━━ DATA FOR THE TASK

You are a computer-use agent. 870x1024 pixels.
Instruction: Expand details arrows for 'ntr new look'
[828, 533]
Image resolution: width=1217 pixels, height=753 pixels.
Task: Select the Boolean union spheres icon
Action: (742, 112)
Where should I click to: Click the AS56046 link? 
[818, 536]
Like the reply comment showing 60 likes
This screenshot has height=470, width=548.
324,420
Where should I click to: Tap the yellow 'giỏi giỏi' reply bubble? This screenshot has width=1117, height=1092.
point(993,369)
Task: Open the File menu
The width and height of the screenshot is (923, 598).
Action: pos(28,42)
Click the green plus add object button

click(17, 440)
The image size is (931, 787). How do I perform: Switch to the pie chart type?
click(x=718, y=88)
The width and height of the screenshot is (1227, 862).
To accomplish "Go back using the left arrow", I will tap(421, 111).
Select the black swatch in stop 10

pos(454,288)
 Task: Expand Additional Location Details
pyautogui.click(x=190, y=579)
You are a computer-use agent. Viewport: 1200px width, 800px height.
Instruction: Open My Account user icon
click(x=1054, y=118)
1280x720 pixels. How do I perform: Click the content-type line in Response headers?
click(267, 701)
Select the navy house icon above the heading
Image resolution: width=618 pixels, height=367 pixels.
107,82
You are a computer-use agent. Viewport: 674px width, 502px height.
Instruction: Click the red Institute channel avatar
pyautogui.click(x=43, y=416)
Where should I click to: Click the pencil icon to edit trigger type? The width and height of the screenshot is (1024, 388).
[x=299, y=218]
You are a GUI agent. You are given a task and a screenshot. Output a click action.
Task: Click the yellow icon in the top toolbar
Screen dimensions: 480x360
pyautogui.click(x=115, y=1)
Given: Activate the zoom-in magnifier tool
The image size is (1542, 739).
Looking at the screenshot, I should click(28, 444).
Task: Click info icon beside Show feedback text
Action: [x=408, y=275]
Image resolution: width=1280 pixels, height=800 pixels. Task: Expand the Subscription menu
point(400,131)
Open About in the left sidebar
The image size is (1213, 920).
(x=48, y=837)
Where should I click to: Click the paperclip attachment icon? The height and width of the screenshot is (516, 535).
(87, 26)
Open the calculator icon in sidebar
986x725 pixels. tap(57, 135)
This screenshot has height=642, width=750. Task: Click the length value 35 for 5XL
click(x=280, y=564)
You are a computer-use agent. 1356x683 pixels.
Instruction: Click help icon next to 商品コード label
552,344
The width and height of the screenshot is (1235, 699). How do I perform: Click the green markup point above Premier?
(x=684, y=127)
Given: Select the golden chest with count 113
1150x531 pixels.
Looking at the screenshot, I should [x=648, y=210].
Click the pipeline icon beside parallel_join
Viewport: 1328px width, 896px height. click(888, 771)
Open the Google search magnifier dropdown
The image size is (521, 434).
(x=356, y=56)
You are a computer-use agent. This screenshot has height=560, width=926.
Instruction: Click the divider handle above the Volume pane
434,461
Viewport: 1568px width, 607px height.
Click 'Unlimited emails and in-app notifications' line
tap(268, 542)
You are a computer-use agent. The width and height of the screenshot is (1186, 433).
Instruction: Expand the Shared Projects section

━━━━

EXERCISE PROMPT:
Look through the entries for lines containing the word "left" and return each one.

TASK RESULT:
To accomplish "Go back using the left arrow", I will tap(421, 111).
Open About in the left sidebar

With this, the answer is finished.